# Requirement
Search the records below for the string "ramę", and report each line that contains it.
START Input for this task
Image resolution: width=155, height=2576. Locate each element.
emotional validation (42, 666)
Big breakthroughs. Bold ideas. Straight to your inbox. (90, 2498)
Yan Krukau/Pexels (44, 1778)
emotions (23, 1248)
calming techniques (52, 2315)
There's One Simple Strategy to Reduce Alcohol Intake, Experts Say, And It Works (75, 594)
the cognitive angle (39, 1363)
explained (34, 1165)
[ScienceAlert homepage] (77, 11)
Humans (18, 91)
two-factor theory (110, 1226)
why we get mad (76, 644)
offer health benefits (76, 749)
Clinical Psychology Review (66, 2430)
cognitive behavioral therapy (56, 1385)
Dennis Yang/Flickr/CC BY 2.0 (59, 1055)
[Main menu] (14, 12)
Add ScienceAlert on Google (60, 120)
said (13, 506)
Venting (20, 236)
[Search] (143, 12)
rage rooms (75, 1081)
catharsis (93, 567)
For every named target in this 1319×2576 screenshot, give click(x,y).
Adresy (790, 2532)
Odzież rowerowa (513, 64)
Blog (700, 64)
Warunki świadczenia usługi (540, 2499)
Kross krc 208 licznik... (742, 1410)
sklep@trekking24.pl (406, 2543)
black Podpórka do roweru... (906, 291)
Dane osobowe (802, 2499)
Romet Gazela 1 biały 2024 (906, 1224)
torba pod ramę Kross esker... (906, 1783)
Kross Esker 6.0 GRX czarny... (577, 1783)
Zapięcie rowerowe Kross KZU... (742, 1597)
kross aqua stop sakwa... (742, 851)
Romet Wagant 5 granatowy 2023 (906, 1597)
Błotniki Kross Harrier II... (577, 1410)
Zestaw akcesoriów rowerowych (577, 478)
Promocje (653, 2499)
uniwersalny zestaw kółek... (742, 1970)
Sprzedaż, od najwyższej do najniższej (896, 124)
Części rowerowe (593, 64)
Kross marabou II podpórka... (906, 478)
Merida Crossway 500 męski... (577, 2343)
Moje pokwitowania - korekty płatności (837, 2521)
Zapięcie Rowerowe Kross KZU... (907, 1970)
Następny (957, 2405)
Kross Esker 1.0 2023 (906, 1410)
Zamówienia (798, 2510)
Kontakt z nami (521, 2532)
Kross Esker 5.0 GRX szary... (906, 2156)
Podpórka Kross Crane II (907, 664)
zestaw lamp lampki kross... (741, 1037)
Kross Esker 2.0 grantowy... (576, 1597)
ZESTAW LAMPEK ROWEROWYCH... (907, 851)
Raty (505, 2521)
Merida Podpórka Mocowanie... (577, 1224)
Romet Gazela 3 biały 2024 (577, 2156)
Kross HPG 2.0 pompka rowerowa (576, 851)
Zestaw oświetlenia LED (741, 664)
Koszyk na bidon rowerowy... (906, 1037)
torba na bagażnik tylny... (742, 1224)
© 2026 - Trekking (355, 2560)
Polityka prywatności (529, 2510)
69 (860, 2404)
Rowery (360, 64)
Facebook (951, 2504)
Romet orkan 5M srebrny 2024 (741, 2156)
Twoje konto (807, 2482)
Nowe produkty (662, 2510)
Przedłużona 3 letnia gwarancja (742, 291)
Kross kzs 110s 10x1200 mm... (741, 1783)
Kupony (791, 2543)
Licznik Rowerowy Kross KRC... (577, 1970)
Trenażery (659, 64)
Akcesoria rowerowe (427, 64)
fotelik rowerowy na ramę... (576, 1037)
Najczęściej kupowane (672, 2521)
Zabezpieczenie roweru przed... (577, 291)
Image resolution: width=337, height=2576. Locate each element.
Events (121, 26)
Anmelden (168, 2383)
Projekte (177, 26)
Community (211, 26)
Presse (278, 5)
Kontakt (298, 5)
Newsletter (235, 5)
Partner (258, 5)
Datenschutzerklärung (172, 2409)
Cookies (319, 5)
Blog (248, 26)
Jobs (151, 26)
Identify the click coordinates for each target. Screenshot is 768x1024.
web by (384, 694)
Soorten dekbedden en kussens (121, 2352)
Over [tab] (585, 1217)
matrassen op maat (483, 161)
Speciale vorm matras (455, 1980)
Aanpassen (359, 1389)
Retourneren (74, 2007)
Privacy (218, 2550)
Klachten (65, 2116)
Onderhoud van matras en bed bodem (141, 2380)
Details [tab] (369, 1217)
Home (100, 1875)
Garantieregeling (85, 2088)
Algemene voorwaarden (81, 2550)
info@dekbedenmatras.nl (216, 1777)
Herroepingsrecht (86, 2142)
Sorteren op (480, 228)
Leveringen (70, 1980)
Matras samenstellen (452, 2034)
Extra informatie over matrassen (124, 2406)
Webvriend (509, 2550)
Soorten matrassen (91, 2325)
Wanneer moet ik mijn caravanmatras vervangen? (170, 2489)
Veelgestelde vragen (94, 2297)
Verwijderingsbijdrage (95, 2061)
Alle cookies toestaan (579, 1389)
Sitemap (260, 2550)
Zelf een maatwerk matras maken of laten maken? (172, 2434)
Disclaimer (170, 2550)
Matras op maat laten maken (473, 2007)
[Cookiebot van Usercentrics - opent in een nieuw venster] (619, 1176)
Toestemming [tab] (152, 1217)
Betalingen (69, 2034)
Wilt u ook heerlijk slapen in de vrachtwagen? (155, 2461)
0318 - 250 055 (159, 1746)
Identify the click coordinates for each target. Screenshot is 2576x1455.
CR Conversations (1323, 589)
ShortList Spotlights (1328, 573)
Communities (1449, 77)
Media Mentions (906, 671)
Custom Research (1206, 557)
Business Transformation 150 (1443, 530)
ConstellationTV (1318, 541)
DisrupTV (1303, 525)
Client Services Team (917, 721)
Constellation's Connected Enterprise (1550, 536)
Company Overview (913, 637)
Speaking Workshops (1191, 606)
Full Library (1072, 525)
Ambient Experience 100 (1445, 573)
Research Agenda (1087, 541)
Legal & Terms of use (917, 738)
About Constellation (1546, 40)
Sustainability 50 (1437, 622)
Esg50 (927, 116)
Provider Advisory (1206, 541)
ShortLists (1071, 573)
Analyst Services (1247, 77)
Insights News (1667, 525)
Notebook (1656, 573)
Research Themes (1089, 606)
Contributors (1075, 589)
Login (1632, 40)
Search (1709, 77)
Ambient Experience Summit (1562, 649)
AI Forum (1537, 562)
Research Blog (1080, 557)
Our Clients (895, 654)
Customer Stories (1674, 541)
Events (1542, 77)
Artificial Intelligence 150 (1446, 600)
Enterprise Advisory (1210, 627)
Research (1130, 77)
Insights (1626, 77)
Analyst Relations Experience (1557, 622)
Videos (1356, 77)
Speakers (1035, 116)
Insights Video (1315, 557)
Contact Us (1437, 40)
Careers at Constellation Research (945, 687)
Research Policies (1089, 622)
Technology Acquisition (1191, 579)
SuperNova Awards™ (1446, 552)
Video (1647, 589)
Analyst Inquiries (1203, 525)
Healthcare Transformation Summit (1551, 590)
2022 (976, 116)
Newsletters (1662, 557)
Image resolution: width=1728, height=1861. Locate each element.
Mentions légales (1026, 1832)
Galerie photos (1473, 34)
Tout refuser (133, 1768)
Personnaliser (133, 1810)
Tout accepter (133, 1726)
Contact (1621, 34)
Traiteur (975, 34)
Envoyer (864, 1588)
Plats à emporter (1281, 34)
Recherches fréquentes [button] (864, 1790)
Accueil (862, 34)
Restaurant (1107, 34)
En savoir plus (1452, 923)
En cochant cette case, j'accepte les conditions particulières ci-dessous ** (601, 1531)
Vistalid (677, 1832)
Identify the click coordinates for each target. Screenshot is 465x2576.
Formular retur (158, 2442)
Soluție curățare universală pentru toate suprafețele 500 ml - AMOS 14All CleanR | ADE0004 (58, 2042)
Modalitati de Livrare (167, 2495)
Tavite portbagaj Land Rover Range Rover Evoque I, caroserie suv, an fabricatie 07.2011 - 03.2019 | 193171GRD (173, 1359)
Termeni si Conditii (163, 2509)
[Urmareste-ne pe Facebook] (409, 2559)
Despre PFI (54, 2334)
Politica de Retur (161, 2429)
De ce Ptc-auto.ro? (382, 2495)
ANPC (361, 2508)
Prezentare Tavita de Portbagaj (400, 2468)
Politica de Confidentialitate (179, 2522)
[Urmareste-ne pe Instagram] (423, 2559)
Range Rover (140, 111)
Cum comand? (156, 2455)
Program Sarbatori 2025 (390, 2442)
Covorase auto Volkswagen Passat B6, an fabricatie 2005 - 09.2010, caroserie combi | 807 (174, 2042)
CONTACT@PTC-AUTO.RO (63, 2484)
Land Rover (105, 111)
END Input for this task
# Answer for this exercise
torba pod ramę Kross esker... (906, 1783)
fotelik rowerowy na ramę... (576, 1037)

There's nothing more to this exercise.